I’ve never been a stranger to sharing my personal experiences here on the blog. As I’ve gotten older, I’ve realized that sharing my story, my life, my journey, has become my purpose. This is a long post, but hopefully it will help someone, even if it’s just one.
I’ve been dealing with depression and anxiety for about 10 years now. People that do not deal with depression may not understand what I’m going through. I know some people might say, “we’re all depressed,” or “I’m stressed out too.” It goes beyond that. It’s real!
I’ve always had anxiety. As long as I can remember, that’s been my life. I’d get freaked out at the thought of meeting new people, trying something or going somewhere new. My depression came after losing my grandfather in 2006. I felt guilty for not saying goodbye. I was a freshman in high school and my grandfather was always my biggest supporter. I always think back to spending an extra few minutes with him. I could have given him a tighter hug and told him I love him again. Then again, how would I know that would be the last time? How could I have predicted that?
Then there was my mom. She was diagnosed with Stage IV Lung Cancer in 2005 and was sick throughout the entire time I was in high school. I didn’t have the normalcy as my other friends. I couldn’t go certain places or buy certain things because my family couldn’t afford it. Medical bills were the priority. I had three younger siblings and I and to pitch in. That was my life. That was normal for me.
Losing both my grandfather and my mother was hard. They died within two years of each other. My grandfather at the end of my freshman year and my mother the day before my 17th birthday the beginning of my senior year.

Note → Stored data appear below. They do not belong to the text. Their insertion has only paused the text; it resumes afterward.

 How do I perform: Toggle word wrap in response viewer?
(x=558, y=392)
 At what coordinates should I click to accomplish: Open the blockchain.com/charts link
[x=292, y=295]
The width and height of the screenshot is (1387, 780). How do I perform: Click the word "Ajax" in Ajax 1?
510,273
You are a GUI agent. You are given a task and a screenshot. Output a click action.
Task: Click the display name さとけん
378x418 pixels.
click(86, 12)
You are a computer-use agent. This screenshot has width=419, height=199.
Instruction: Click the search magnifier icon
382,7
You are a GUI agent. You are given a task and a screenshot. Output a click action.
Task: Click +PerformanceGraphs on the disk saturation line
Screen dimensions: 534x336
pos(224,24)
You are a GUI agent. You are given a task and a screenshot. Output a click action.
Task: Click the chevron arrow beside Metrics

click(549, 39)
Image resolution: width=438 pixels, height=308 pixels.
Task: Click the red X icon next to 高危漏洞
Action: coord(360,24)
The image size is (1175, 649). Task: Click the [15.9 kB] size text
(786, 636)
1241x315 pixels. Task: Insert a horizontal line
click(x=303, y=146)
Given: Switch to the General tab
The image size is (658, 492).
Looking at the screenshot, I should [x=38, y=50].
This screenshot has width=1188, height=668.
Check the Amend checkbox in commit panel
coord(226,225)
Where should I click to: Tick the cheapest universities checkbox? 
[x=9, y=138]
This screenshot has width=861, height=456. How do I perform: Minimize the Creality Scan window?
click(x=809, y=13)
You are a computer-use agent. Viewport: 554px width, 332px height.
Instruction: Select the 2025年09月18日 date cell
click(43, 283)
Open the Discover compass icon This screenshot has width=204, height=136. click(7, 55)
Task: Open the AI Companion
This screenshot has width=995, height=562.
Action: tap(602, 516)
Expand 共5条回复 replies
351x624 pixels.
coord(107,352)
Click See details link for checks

I’ll be honest. I do not read my devotionals as I should. I do not go to church like I should. I do not tithe like I should. What I do know is that my faith has helped me through my depression. It’s not an easy road that I’m on. I get into moods, especially during certain times of year, where I don’t want to get out of bed. I don’t want to work. I don’t want to do anything. I feel powerless.
I try to keep myself busy by reading, watching a movie, working on the blog, yet sometimes it just isn’t enough. Those emotions then trigger anxiety attacks which are beyond uncomfortable. It starts with the feeling of anxiousness mixed with something sitting on my chest. Sometimes they escalate to the point of me crying my eyes out to the point where I can’t breathe.
One thing that has soothed my mind is writing. I pull out the pen, paper, my bible and devotional and read. I then connect my life to the reading and it puts my mind at ease. I’m getting to a point where I need to make this a habit just like I make it a habit to charge my phone and search Instagram every day. I have been blessed in more ways than one. More ways than can I count. More ways than I deserve.
To begin dealing with depression you have to want to begin dealing with it. Of course that sounds difficult. You feel like you’re sinking in a pit. It starts with taking control of what you can and you can control your emotions.
Our emotions are generated by your thoughts and when we think in destructive ways we are going to feel depressed. Our emotions spring from how we interpret life, and if you always see things from a negative viewpoint you’re going to get down.
Start finding what makes you happy. If it doesn’t, stop doing it, stop hanging around that person, just STOP! I like to plan, which I share a lot here on the blog. It’s therapeutic for me. It works for me. I’ve also distanced myself from certain people and situations even because I don’t want to put myself in that space. Not everyone around you is positive. Some people don’t know how to be.
Control what you can. You can control you. You can take control of your emotions and the people around you. Find an outlet that you enjoy that will make you happy. Changing your mindset is the first step in dealing with this debilitating feeling. It does get better, you just have to take the first step into making that happen.